Antifungal management of IA remains problematic. Despite the availability of newer antifungal drugs, clinical response remains poor and few randomized, comparative treatment trials are available [10
]. Combination antifungal therapy is attractive, but there are few prospective data to support this approach [7
]. Current guidelines endorse voriconazole monotherapy as the first-line choice for primary IA [10
]. In this study, voriconazole alone was the most common approach to primary therapy, whereas primary combination therapy was used in 28% of patients. We did not demonstrate that combination therapy had an impact on survival. In comparing those who did or did not receive combination therapy, underlying characteristics were similar with few exceptions. For example, HSCT patients who received combination therapy were more likely to be malnourished (p=0.001) and older (p=0.01). These findings alone likely do not explain the lack of an observed difference among the groups; there may be confounding and unmeasured variables which more likely explain this observation.
We observed distinct differences in mortality according to the antifungal agents used. Use of an AmB formulation in HSCT or SOT patients resulted in increased risk of death at 12-weeks, despite adjustment for renal insufficiency. This confirms data from a recent trial associating initial AmB use with increased mortality [10
]. Importantly, we observed decreasing mortality during our study period, and a significant decrease in use of AmB over time. This observation has been described in several recent studies, and may be related to differences in patient selection, supportive care, and/or newer antifungal agents [1
]. Survivors were more likely to have received voriconazole, and it was used with increasing frequency throughout the study, but it was not an independent predictor of mortality.

━━━━

■ Prompt A:
Answer these questions from the passage on antifungal treatment of IA:
(i) In what percentage of patients was primary combination therapy used?
(ii) Which drug do current guidelines endorse as the first-line monotherapy for primary IA?
(iii) Use of what kind of agent in HSCT or SOT patients resulted in an increased risk of death at 12 weeks?
■ Prompt B: Copy the passage on antifungal treatment of IA from "We observed distinct" up to and including "predictor of mortality.", and substitute "death rate" for "mortality" each time it appears.
The rows that come next are separate material and have no connection to the passage on antifungal treatment of IA.

■ Material shown:
━━━━

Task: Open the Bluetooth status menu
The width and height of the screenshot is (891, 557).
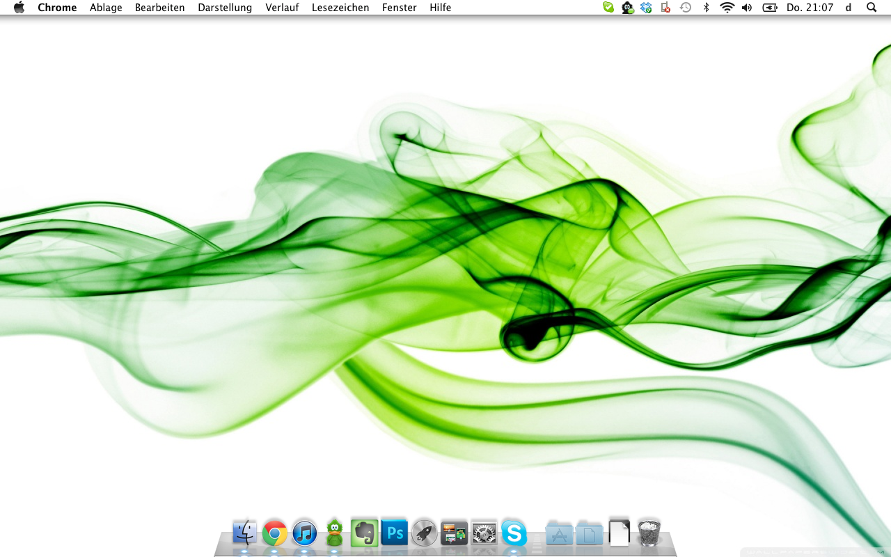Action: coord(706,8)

━━━━

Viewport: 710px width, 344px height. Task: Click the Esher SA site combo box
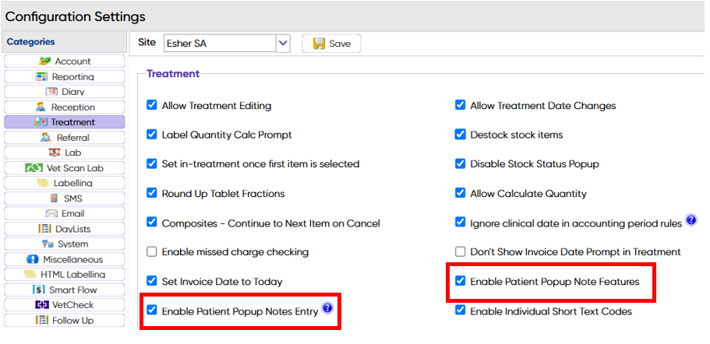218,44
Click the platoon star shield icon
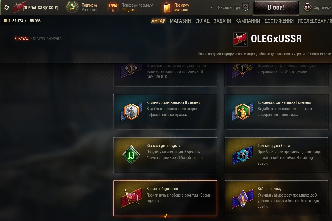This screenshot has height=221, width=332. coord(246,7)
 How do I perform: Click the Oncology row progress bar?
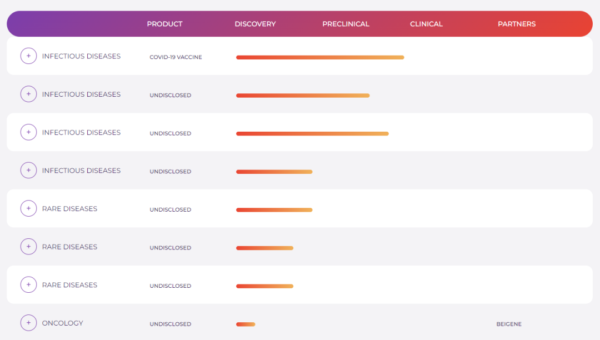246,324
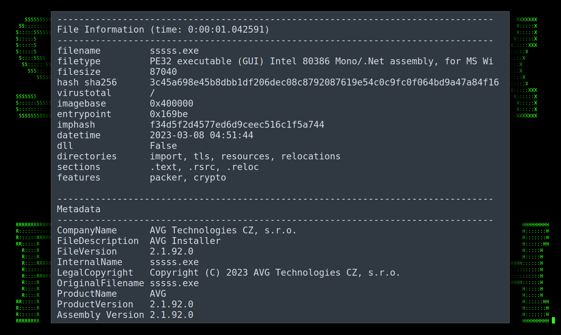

━━━━

■ Expected output A:
(i) 28%
(ii) Voriconazole
(iii) An AmB formulation

■ Expected output B:
We observed distinct differences in death rate according to the antifungal agents used. Use of an AmB formulation in HSCT or SOT patients resulted in increased risk of death at 12-weeks, despite adjustment for renal insufficiency. This confirms data from a recent trial associating initial AmB use with increased death rate [10
]. Importantly, we observed decreasing death rate during our study period, and a significant decrease in use of AmB over time. This observation has been described in several recent studies, and may be related to differences in patient selection, supportive care, and/or newer antifungal agents [1
]. Survivors were more likely to have received voriconazole, and it was used with increasing frequency throughout the study, but it was not an independent predictor of death rate.